Os beijos aconteceram mais algumas vezes, por algumas semanas e alguns meses. Todas as vezes que tentávamos algo a mais, éramos interrompidos por algo ou alguém.

Em uma dessas vezes, quase fomos pegos por Samuel, que desconfiava (e muito) que estava acontecendo algo a mais. Também teve outra vez, onde quase botamos fogo na cozinha enquanto nos beijávamos no balcão de mármore.

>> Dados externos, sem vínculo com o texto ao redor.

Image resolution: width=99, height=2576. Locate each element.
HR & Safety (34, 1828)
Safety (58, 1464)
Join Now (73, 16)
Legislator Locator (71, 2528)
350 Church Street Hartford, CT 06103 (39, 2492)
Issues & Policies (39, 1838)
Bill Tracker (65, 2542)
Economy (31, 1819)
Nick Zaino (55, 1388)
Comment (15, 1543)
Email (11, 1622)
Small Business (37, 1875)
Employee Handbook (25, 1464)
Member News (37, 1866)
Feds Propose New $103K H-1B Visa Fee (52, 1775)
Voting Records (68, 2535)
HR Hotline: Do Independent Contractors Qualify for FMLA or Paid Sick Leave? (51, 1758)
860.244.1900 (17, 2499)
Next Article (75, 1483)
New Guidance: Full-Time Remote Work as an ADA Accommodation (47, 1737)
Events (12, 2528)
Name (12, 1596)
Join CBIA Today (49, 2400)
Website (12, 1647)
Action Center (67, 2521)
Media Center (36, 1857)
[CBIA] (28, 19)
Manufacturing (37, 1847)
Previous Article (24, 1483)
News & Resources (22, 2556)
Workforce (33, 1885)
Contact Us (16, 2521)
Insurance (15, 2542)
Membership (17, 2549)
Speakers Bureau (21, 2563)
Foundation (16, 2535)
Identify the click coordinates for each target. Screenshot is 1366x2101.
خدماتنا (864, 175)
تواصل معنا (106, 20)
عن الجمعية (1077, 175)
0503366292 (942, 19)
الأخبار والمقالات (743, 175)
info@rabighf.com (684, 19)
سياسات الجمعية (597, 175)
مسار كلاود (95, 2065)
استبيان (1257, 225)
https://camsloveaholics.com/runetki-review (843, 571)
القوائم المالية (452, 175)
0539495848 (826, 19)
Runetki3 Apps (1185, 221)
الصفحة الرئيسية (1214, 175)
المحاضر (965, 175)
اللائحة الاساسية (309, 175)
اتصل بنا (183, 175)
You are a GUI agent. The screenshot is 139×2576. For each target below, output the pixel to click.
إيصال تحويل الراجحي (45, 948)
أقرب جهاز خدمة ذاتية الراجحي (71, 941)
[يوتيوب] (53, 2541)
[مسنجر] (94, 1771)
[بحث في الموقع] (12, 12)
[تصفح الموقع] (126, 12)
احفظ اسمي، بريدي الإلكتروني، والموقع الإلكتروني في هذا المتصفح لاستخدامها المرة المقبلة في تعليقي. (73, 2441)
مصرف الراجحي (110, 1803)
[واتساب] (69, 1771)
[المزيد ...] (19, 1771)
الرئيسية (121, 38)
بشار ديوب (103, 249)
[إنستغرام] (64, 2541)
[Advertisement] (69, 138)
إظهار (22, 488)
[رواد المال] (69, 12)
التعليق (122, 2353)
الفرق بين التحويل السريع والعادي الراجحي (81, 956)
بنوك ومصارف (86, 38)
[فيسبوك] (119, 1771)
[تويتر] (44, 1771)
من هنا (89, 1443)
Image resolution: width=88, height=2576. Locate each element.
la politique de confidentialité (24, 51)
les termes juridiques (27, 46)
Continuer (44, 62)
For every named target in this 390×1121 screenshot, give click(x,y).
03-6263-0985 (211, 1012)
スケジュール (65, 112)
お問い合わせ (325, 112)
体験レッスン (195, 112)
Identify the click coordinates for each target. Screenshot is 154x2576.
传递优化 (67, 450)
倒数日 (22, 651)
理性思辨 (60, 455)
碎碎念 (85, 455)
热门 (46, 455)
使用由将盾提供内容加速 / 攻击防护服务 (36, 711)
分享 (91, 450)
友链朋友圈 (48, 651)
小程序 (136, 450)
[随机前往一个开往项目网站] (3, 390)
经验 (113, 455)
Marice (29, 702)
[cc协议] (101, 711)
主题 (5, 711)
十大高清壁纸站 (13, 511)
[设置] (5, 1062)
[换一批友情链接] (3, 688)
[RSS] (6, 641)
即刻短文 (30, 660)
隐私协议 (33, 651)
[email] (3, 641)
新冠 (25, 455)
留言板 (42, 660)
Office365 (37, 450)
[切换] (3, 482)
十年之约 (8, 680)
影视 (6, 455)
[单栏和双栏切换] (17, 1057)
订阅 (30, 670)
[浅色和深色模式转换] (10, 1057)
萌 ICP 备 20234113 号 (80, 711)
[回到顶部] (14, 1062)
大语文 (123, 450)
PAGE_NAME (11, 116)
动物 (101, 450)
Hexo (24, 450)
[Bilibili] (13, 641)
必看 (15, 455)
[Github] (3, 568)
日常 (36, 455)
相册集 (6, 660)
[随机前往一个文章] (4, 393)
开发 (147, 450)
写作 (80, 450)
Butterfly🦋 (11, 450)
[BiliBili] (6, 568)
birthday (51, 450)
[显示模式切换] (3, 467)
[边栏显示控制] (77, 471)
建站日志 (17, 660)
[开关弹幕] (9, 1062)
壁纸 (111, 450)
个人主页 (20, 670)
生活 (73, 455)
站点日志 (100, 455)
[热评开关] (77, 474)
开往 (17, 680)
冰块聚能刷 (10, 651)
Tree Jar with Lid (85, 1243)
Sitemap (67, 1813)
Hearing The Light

Eu estava absorta em meus pensamentos, enquanto o resto do pessoal assistia ao jogo de domingo. Corinthians x Palmeiras, um clássico. Dinho era corintiano roxo e junto de Valeria eles estavam caçoando de Bento, que se encontrava triste por seu time estar perdendo.

- Tô estranhando você quieta hoje. - Samuel comentou e Júlio concordou - Você adora atormentar o Japa italiano.

- É, nunca vi você tão pra baixo assim. - Sérgio observou - Aconteceu algo.

Eu dei um sorriso amarelo enquanto acariciava o Sr. Moustache.

- Eu tô super bem, é só... Estou cansada, a semana foi corrida e estou com saudades de casa. - Suspirei - E vocês? Que estão quietos hoje. Um milagre!

Eles riram

- Eu tô apaixonado, Juzinha. - Samuel suspirou, virando o rosto dramaticamente para Júlio, que tirava uma meleca do nariz.

- O quê? - disse Júlio, sem perceber nada.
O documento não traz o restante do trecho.